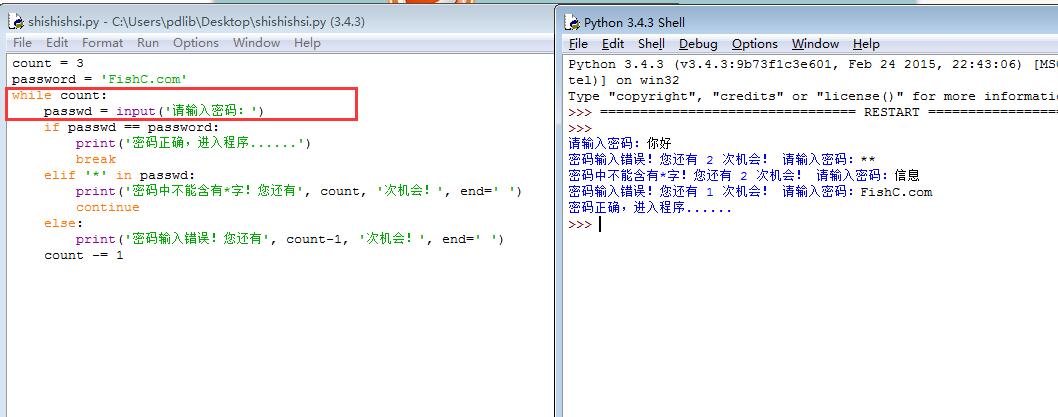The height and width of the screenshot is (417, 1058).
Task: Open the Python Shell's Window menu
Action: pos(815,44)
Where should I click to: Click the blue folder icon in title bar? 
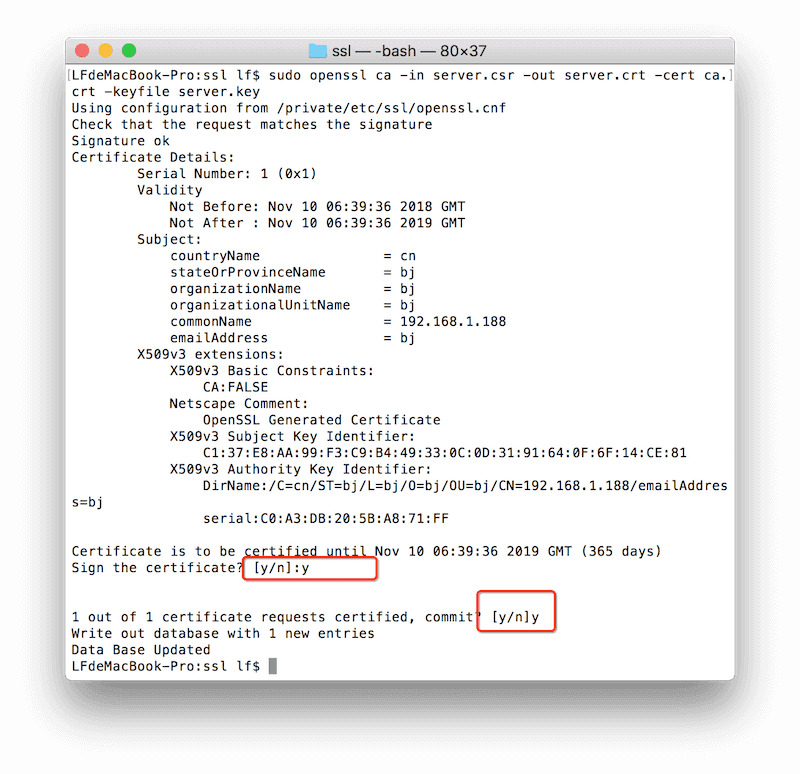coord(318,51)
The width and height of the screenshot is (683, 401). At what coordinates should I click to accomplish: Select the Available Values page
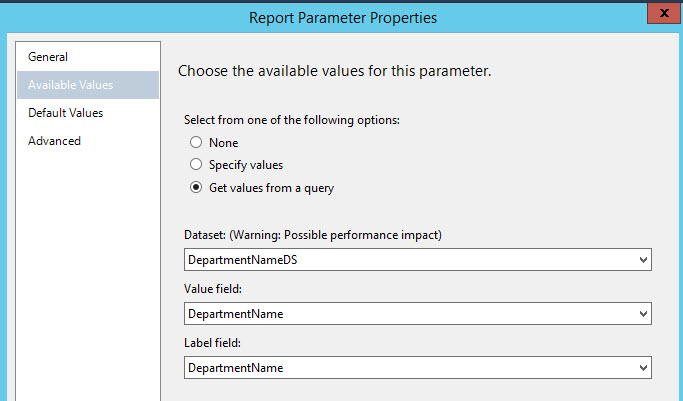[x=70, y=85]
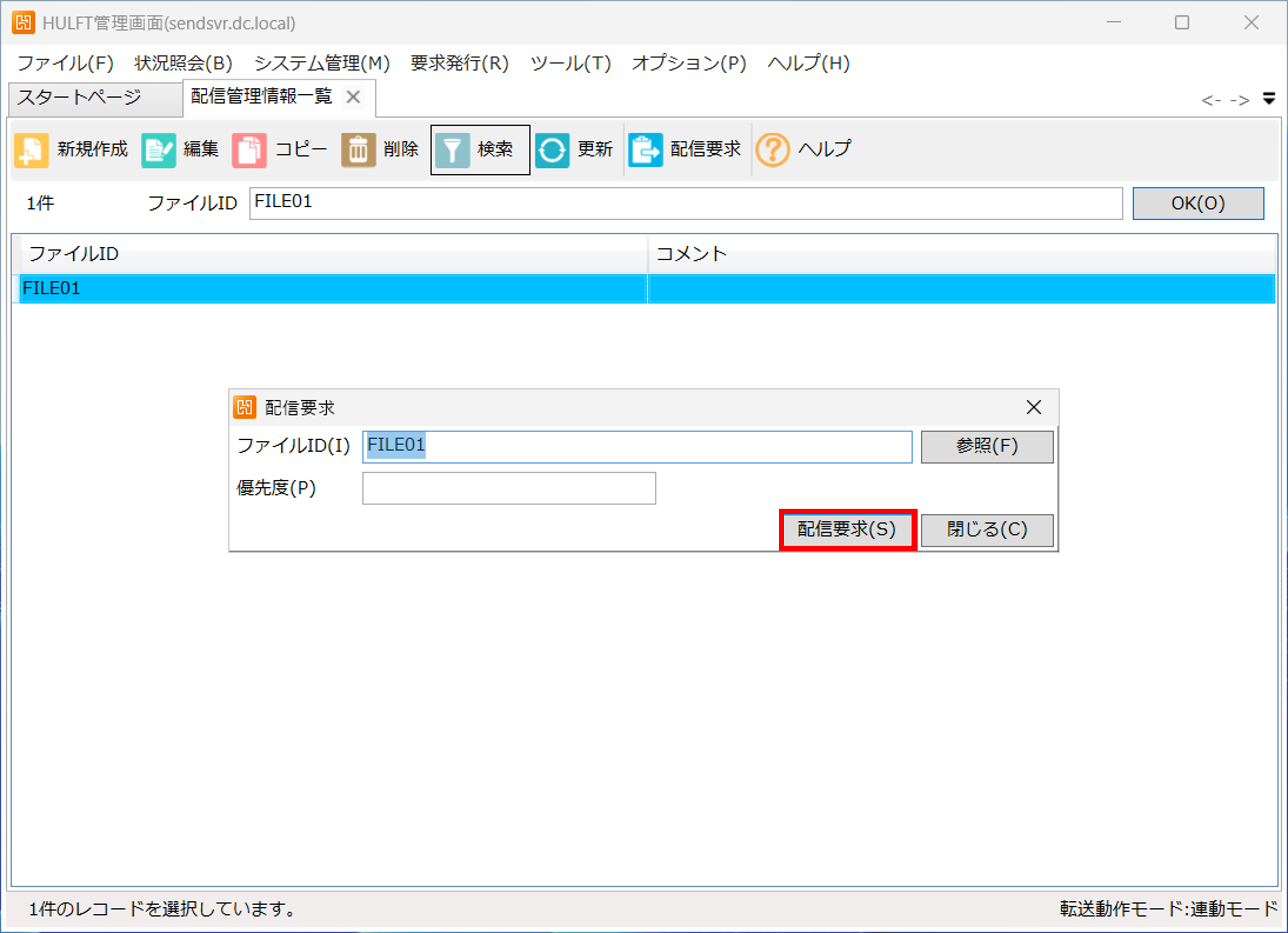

Stated goal -
Can you copy all the records above word for word, leaving out the pictures?

Exercise solution -
The height and width of the screenshot is (417, 1058).
Task: Open the Python Shell's Window menu
Action: pos(815,44)
Where should I click to: Click the blue folder icon in title bar? 
coord(318,51)
The width and height of the screenshot is (683, 401). At what coordinates should I click to accomplish: Select the Available Values page
[x=70, y=85]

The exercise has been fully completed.